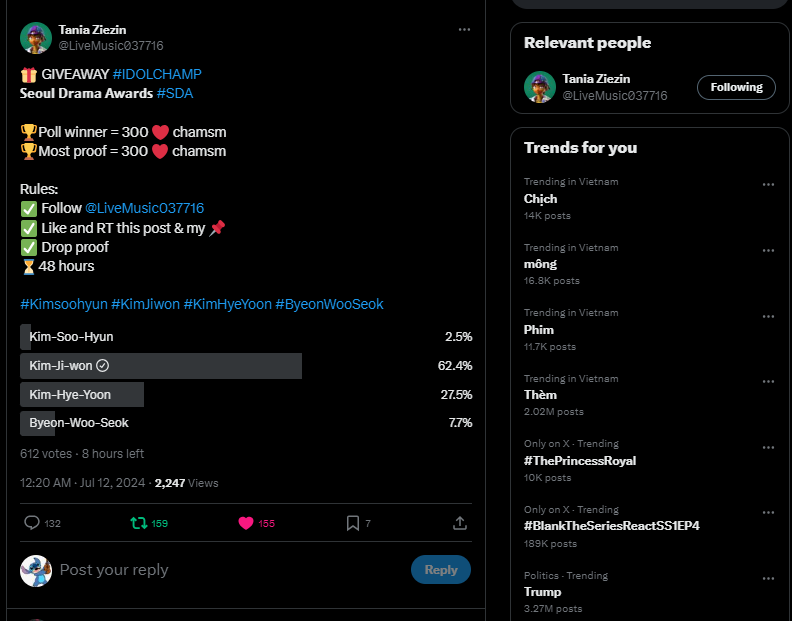The height and width of the screenshot is (621, 792).
Task: Toggle the retweet icon showing 159
Action: pyautogui.click(x=138, y=523)

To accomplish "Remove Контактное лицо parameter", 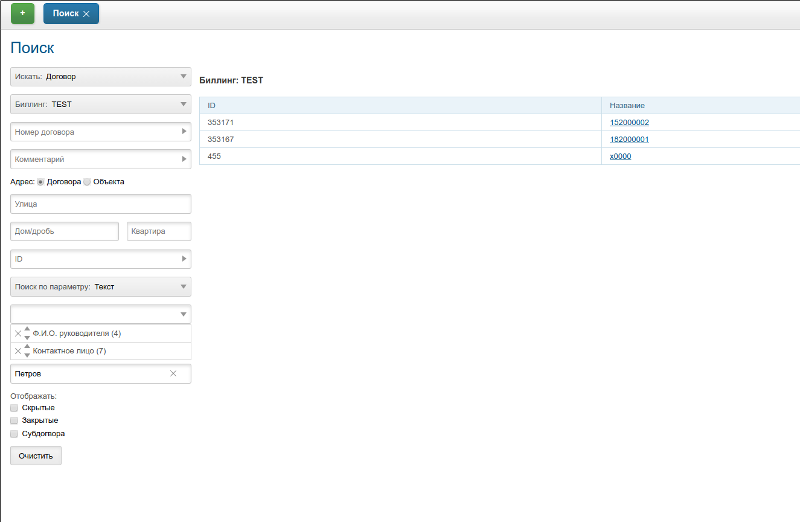I will pyautogui.click(x=17, y=352).
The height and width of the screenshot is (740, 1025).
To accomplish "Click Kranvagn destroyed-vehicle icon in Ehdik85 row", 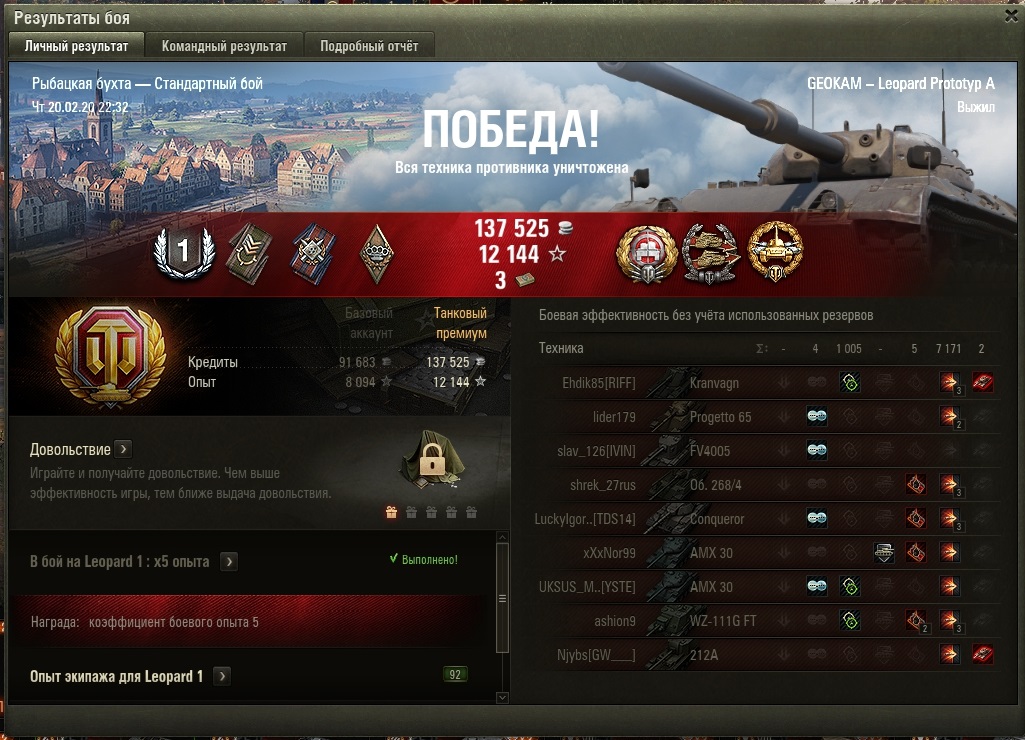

.....

Could you change "accomplish" to "complete" and give the lines again, from the line with "The height and width of the screenshot is (740, 1025)." through the last line, with everything else unchanged and the pictures left out?

The height and width of the screenshot is (740, 1025).
To complete "Click Kranvagn destroyed-vehicle icon in Ehdik85 row", 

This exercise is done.